Stated task: Filter the items below and copy every line that contains the string "Open". Case counts, so a match needs the same capital and lowercase letters.

Text and item location entries:
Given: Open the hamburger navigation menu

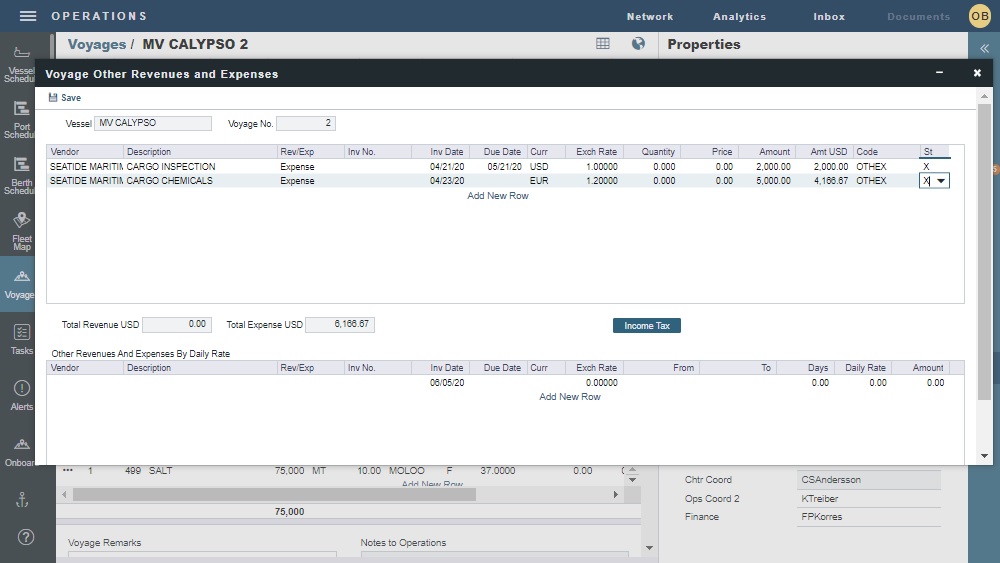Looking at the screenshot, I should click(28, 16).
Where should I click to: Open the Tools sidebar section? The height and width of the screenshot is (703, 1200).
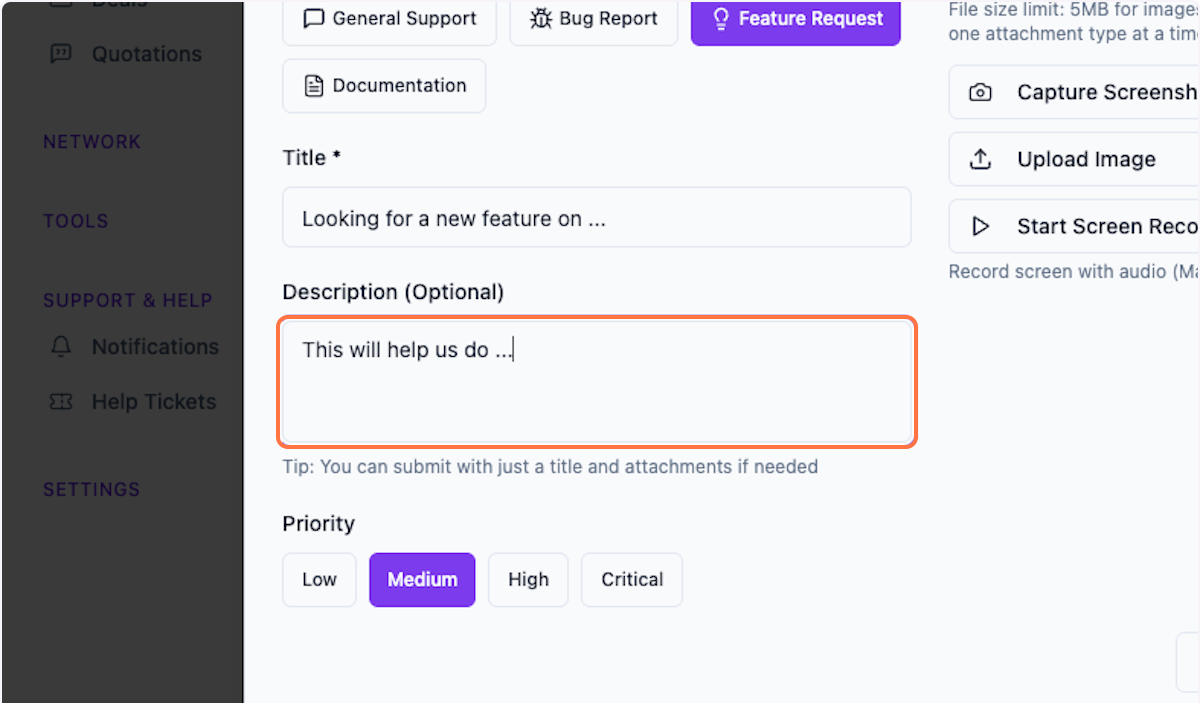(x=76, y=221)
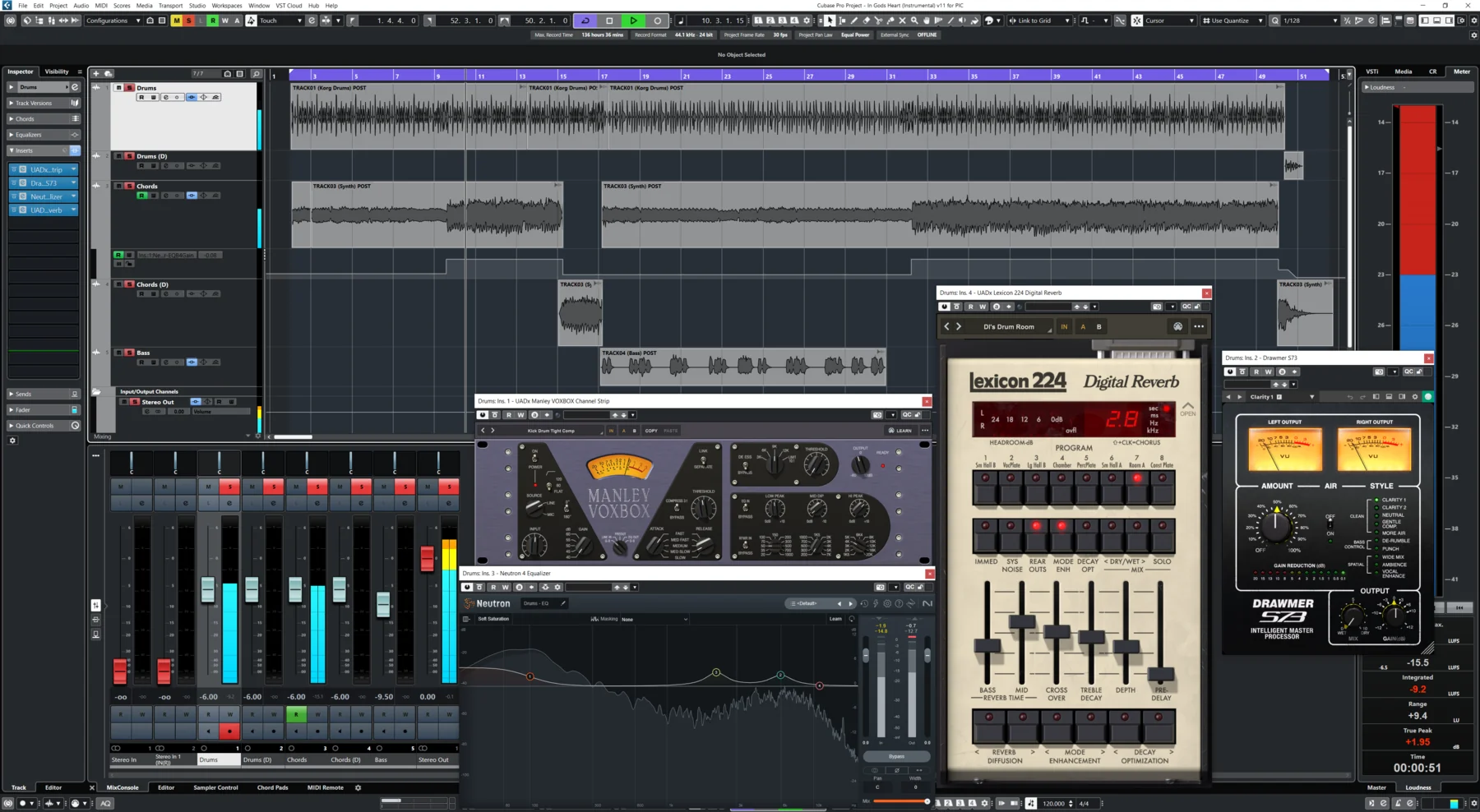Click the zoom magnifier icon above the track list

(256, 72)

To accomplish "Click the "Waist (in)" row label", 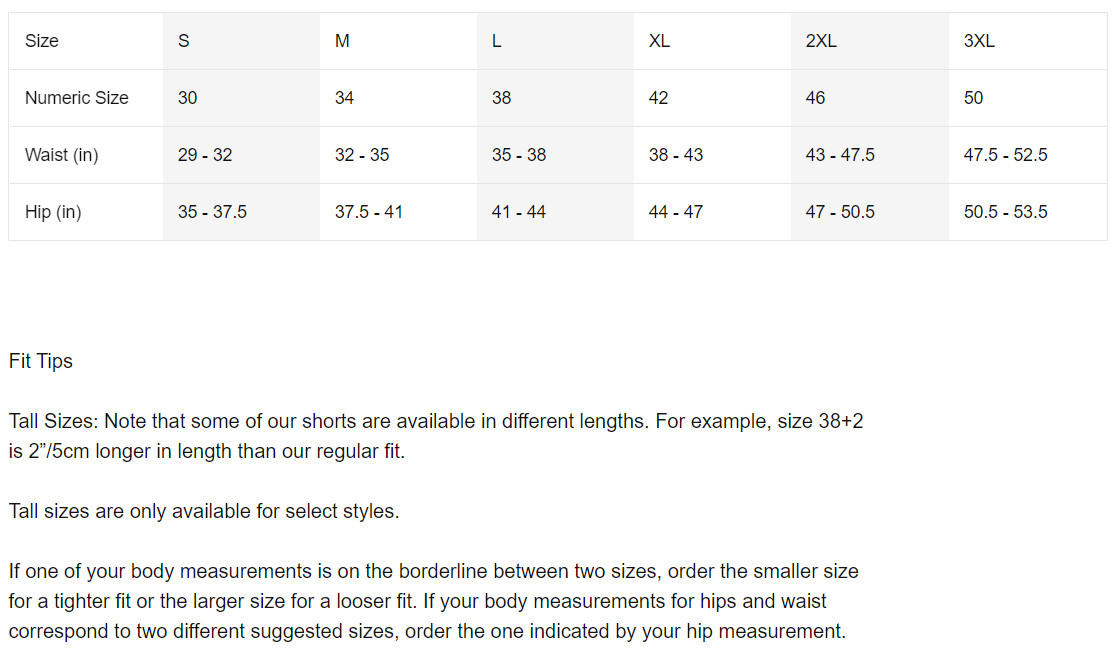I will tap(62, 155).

Solution for this exercise:
Given: Open the hamburger navigation menu
Where should I click to: Open the Tools sidebar section? The height and width of the screenshot is (703, 1200).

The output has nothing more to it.